I am currently working on a section of the ‘dissertation that never ends’ that focuses on the artistic practices the employ Google Street View in their practice. While I understand that I am seemingly ‘hardwired’ to see Deleuzian sentences that give support to the (potential) importance of the artist and their ability to provide us, the public, with a ‘view of chaos’ ; I am particularly astonished when the artists, more or less, state this on their own.
Within the panoramas, I can locate images of gritty urban life reminiscent of hard-boiled American street photography. Or, if I prefer, I can find images of rural Americana that recall photography commissioned by the Farm Securities Administration during the depression.I can seek out postcard-perfect shots that capture what Cartier-Bresson titled “the decisive moment,” as if I were a photojournalist responding instantaneously to an emerging event.At other times, I have been mesmerized by the sense of nostalgia, yearning, and loss in these images—qualities that evoke old family snapshots. I can also choose to be a landscape photographer and meditate on the multitude of visual possibilities. Or I can search for passing scenes that remind me of one of Jeff Wall’s staged tableaux. (Rafman 2009)

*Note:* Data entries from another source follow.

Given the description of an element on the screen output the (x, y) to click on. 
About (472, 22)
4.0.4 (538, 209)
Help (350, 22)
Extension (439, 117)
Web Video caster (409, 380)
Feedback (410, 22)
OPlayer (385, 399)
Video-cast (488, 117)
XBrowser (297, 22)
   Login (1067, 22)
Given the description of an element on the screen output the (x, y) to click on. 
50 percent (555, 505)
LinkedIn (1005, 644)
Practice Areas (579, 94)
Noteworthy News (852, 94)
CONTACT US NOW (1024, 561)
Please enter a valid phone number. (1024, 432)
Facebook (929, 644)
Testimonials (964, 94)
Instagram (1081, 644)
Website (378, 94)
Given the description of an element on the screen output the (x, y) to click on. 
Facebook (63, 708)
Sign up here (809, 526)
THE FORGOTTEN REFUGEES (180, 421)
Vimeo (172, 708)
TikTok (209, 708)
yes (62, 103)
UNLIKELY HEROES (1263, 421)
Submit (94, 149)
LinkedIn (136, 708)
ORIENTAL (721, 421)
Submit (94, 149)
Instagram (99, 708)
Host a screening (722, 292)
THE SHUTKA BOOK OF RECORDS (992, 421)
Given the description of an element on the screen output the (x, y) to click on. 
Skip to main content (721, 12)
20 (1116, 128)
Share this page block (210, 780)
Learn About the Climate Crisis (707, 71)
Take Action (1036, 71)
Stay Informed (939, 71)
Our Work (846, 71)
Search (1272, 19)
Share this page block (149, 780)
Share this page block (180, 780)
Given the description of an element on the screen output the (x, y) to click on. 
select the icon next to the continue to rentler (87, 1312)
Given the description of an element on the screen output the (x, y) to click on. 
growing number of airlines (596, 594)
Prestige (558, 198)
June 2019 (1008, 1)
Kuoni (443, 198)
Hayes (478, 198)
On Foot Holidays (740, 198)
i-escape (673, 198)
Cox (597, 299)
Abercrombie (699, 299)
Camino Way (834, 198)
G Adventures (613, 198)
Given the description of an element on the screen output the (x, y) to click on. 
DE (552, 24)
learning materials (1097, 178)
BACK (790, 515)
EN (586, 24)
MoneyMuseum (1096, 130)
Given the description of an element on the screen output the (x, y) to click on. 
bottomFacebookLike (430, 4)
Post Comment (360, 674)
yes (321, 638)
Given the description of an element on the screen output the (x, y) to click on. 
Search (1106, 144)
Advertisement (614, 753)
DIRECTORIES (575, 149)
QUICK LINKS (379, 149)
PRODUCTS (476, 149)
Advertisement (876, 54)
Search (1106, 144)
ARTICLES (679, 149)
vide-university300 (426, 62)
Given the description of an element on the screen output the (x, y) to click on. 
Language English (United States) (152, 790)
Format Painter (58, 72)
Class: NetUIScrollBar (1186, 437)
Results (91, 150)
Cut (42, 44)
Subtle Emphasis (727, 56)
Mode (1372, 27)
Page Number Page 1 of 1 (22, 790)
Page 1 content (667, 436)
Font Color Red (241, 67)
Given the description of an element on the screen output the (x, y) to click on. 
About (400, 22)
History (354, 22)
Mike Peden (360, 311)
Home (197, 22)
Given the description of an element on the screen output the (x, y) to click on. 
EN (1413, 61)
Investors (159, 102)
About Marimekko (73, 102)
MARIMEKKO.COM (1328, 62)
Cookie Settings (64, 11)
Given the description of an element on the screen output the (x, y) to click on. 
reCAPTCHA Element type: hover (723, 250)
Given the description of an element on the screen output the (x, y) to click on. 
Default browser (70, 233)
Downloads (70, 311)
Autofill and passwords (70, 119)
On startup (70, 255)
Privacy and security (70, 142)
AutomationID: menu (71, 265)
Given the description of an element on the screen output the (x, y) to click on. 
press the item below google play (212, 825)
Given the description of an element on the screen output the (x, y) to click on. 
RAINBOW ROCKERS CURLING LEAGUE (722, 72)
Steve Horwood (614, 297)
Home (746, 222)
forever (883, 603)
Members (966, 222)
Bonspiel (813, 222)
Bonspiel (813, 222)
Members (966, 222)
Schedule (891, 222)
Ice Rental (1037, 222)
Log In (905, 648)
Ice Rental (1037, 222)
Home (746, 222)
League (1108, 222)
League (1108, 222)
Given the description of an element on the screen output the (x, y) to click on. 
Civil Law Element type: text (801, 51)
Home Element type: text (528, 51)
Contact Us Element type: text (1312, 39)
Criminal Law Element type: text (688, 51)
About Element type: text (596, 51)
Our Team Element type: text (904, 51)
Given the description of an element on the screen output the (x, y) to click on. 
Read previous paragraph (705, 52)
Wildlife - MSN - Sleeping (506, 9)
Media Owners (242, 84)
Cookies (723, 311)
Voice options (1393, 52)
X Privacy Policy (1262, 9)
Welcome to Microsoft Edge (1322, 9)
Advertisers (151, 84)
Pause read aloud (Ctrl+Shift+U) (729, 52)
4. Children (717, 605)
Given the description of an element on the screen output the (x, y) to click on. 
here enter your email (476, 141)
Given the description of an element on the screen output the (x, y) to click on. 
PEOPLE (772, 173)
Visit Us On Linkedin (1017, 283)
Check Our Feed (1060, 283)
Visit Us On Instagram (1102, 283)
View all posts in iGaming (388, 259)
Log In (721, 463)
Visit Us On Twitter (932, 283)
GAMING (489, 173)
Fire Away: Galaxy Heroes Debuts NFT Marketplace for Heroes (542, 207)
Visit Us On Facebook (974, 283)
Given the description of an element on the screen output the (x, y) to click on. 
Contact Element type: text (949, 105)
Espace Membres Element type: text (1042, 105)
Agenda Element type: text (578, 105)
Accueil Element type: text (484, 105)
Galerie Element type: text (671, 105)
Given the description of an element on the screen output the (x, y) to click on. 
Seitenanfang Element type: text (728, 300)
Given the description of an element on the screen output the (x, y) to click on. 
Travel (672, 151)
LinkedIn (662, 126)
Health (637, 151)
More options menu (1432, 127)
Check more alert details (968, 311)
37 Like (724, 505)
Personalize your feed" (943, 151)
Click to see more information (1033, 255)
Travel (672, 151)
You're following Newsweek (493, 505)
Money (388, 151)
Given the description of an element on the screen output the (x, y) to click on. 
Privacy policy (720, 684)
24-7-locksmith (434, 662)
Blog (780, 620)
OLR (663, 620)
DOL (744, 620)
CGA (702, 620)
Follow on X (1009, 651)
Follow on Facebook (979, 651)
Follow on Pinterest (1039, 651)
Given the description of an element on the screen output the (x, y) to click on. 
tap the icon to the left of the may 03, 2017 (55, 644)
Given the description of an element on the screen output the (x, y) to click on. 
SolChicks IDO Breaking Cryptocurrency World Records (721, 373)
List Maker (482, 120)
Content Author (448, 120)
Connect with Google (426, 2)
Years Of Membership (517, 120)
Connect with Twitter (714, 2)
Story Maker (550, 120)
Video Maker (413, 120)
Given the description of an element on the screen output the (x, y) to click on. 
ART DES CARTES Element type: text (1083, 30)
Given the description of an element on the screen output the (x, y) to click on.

Jon Rafman, photographer and ‘author’ of Nine Eyes, a body of work that culls material from Street View seems to evoke the schizophrenic burst of ‘all the names of history’. His ability to cull from Street View a range of impulses appears to free him from the subjectivizing practice of ‘picture-making’ in which the artist-as-author overcodes the scene according to their habitual way of seeing and interpreting, freeing him to draw from the virtual photographic field of aesthetic utterances.